As a matter of facts, thinking could have become a difficult affair to relate to, thinking could have been sold to the gods money and safeness in order to save and protect ourselves from those traps we have created by ourselves.

What we forget to consider, or we don’t want to see, is that this is an illusion of truth and not the truth because life is not made up of making believe but of facts, real facts which denounce our passive or active intervention in our reality and which determine it as a lie or as a truth.

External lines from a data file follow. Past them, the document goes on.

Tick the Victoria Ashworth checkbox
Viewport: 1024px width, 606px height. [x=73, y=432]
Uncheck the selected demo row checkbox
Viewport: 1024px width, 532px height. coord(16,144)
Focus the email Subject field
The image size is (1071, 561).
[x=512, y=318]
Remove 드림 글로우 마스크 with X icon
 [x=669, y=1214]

The illusion of truth is a middle way between falsity and invention. There is nothing true. There are no middle ways when we speak of life or death, when we speak about life and its sense.

 

Sapete che penso? Penso che siamo così totalmente circondati dalle illusioni da non essere più capaci di discernere ciò che è vero da ciò che è falso.

È anche possibile che preferiamo le illusioni per non affrontare quegli argomenti che potrebbero implicare la nostra responsabilità di comprendere, dividere e scegliere.

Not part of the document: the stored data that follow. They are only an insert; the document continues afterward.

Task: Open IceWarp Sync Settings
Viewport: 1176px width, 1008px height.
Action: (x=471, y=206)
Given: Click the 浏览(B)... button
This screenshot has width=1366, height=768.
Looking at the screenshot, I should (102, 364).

Il tempo che stiamo scegliendo è l’epoca in cui ogni cosa si spiega attraverso una specie di doppio-pensiero (ricordate lo stesso in 1984 di G. Orwell?) che consente una cosa e l’altra perché le crediamo entrambe reali sebbene siano l’una l’opposto dell’altra.

Cioè, l’illusione di verità sembra nascondere le bugie che non sono sottolineate da un segno forte e colorato perché non si presume che debbano essere visibili.

Dunque, il problema è che, poiché suppongo che nessun essere umano sia veramente stupido, io mi domando quale sia il metro che diamo a noi stessi per ammettere e separare la verità dalla falsità, il significato dalla sua assenza, l’egoismo dall’altruismo, l’individualismo dalla comunità? Abbiamo ancora una tale preoccupazione? Talvolta, temo di no.

Le bugie e l’illusione di verità sono state mischiate nello stesso turbolento e confuso calderone e sembra che non siano più distinguibili. Se fosse così, se avessimo perso la nostra capacità di discernere il vero dal falso, significherebbe che avremmo anche smesso di pensare.

Infatti, il pensiero potrebbe essere diventato un problema difficile da affrontare, il pensiero potrebbe essere stato venduto agli dei denaro e sicurezza allo scopo di salvare e proteggere noi stessi dalle quelle trappole che noi stessi abbiamo costruito.

Ciò che abbiamo dimenticato di considerare, o che non vogliamo vedere, è che questa è un’illusione di verità e non la verità perché la vita non è fatta di far credere ma di fatti,  fatti reali che denunciano il nostro intervento passivo o attivo nella nostra realtà e che la determinano come una bugia o come una verità.

L’illusione della verità è una via di mezzo tra la falsità e l’invenzione. Non c’è nulla di vero in essa. Non ci sono vie di mezzo quando si parla di vita o di morte, quando si parla della vita e del suo senso.